All diese Anteile steuern und lenken uns, bloß merken wir das nicht. Erst wenn sich ein Mensch seiner inneren Anteile bewusst wird und mit diesen (allen!) zusammenarbeitet, ist Frieden möglich. Wenn wir aufhören, unser Unerlöstes im Inneren auf ein Gegenüber zu übertragen, hört der Kampf im Außen auf. Alles hängt miteinander zusammen. Tatsächlich glaube ich aus ganzem Herzen an eine bessere, friedliche Welt, wo jeder bei sich selbst anfangen darf.”

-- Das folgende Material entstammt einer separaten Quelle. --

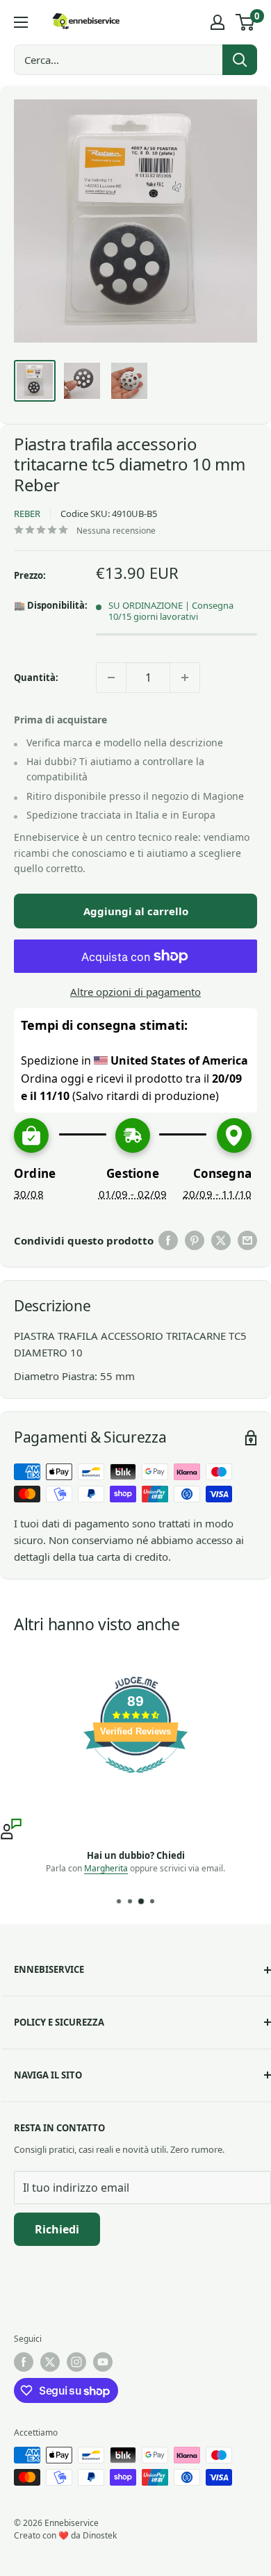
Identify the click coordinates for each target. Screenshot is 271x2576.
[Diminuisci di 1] (111, 677)
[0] (245, 22)
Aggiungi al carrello (135, 911)
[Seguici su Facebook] (23, 2362)
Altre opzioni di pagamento (135, 992)
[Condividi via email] (247, 1240)
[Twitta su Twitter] (221, 1240)
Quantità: (36, 677)
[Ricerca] (239, 59)
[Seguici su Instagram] (76, 2362)
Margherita (106, 1868)
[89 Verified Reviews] (135, 1780)
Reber (27, 513)
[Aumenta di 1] (184, 677)
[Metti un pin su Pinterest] (194, 1240)
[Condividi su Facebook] (168, 1240)
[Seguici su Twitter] (50, 2362)
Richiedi (57, 2229)
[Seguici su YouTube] (103, 2362)
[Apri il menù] (21, 22)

Meine innere Skeptikerin ringt um Luft. In ihrer Welt gibt es keine Hoffnung auf Besserung. Sie hat gelernt, die Beine still zu halten, um nicht aufzufallen und durchzuhalten. Wenn ich das Leben in all seiner Sinuskurvigkeit auskoste, dringt sie gern im Imperativ zu mir durch, so nach dem Motto: „Hör‘ auf!”, „Mach‘“, „Mach‘ nicht”, „Glaub‘ nur nicht, dass…“ und so weiter. Schon vor einiger Zeit habe ich bemerkt, dass sie stets die gleichen Bedenken anbringt, nie mal eine neue Perspektive. Wie auch? Sie kommt aus einer längst vergangenen Zeit. Mit ihrer Schultüte steht sie artig in der Ecke und wartet auf das Fleißkärtchen für „stets hohe Anpassungsbereitschaft“, das sie nie bekommen wird. Vor dem, was entfesselt werden könnte, wenn ich meinen Weg mit all seinen Möglichkeiten gehe, hat sie fürchterliche Angst. Als sie das letzte Mal voller Mut und prall vor Leben gewesen war, hatte das keinen guten Ausgang genommen.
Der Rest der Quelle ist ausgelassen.